This coming weekend is the first Sunday of Advent. It signals the start of a new liturgical year for the Catholic Church. The very word advent, which means coming or arrival, is derived from the Latin word “advenire,” which means “to come to” or “to arrive.” The next four weeks will be an opportunity to pause in our busy lives and pray, “Maranatha! Come, Lord Jesus,” in preparation for the coming of Christ as lord of heaven and earth at the end of time, and joyfully celebrate the arrival of the Prince of Peace on Christmas, when Christ, the Son of God, took flesh and dwelt among us.

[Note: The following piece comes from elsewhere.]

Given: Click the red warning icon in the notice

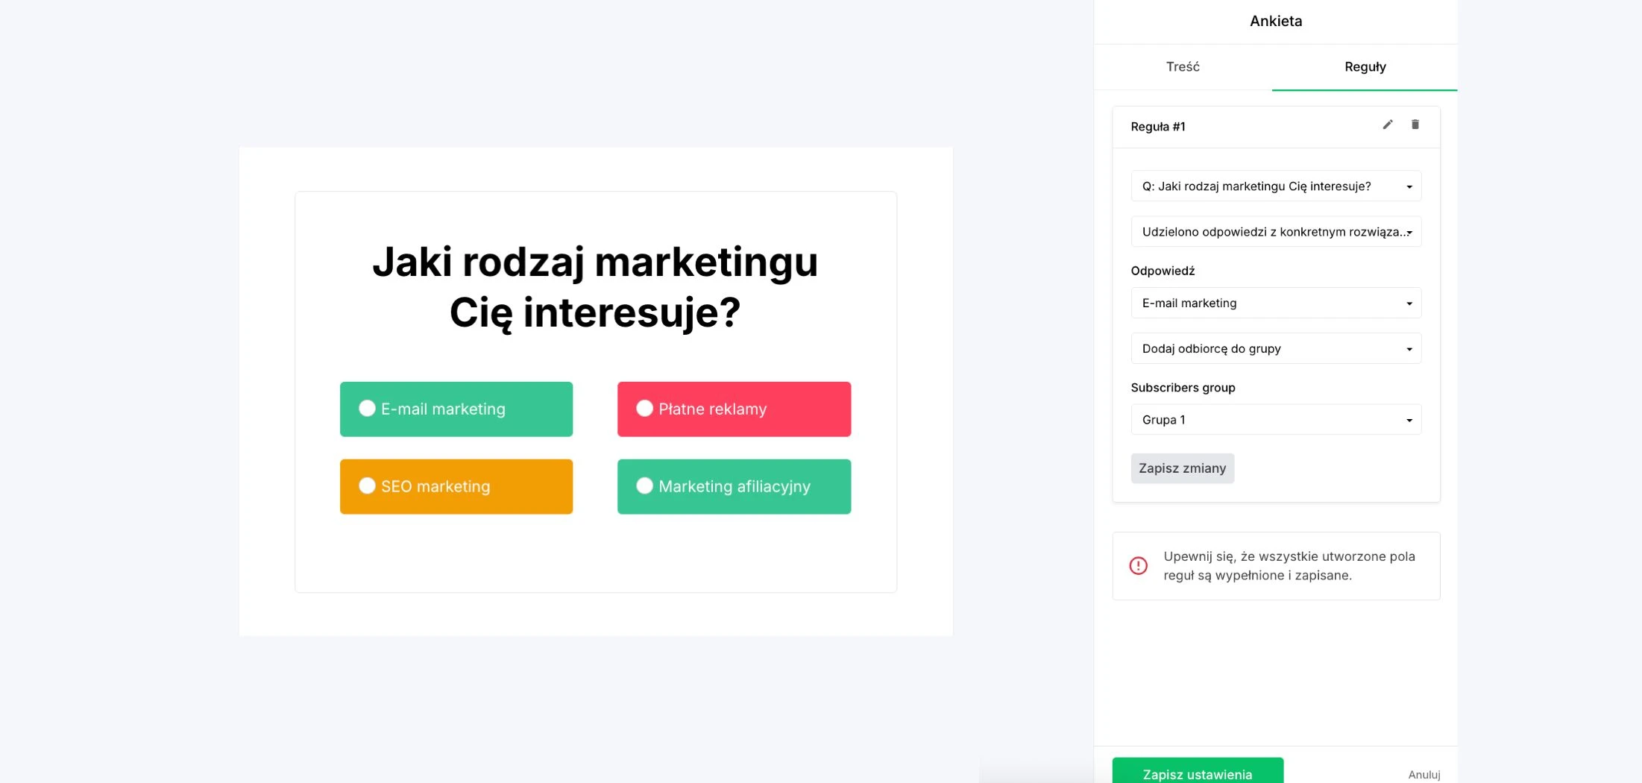Looking at the screenshot, I should pos(1137,565).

Advent preparation is associated with some key phrases: be vigilant, stay awake, get ready, make straight the path, to name a few. These words help us set the proper disposition of our minds and hearts in order to stay focused on the coming of Christ in the future, and his abiding presence in our daily life. It makes sense to take time to shift our attention to Christ these next few weeks, as our experiences tell us that oftentimes we take this message lightly, find ourselves preoccupied with other things and ill-prepared to recognize our Lord in our life.
Advent is a special time to prepare our celebration of Christmas not only as an event in the past, but to make it more meaningful to our lives today by doing what is right. The penitential character of Advent is important to prepare the path for Christ to dwell in our heart. We know very well how many times we have severed our relationship with God. Penance and repentance help us recognize our personal weaknesses, turn away from sin and seek reconciliation with him.
Furthermore, the Advent candles lighted in our churches during Mass these next four weeks remind us of the presence of God and his gifts of hope, peace and love, as well as the need for us to share with one another. Pope Francis said, “Advent invites us to a commitment to vigilance, looking beyond ourselves, expanding our mind and heart in order to open ourselves to the needs of our brothers and sisters, and to the desire for a new world.” Charity makes God present in the lives of those in need and brings the true meaning of Christmas.
Whether we are ready or not, Advent is here. It is the start of a new Church year and a beginning of new possibilities with God. Let us open our heart and pray “Come, Lord Jesus.” It is the foundation of our faith and hope that Christ, the Emmanuel, is always with us, now and forever.
To help prepare for Christmas, I urge you to take a few minutes each day to learn more about God’s presence in the Holy Eucharist and in his Word. I also encourage you to attend the diocesan Advent retreat on Saturday, Dec. 3 at St. John the Baptist Catholic Church in Draper. Fr. Tristan Dillon will present the spiritual talks in English, and Fr. Dominic Sternhagen in Spanish.
May the Lord bless us this Advent season as we prepare our hearts to welcome Christ our Lord!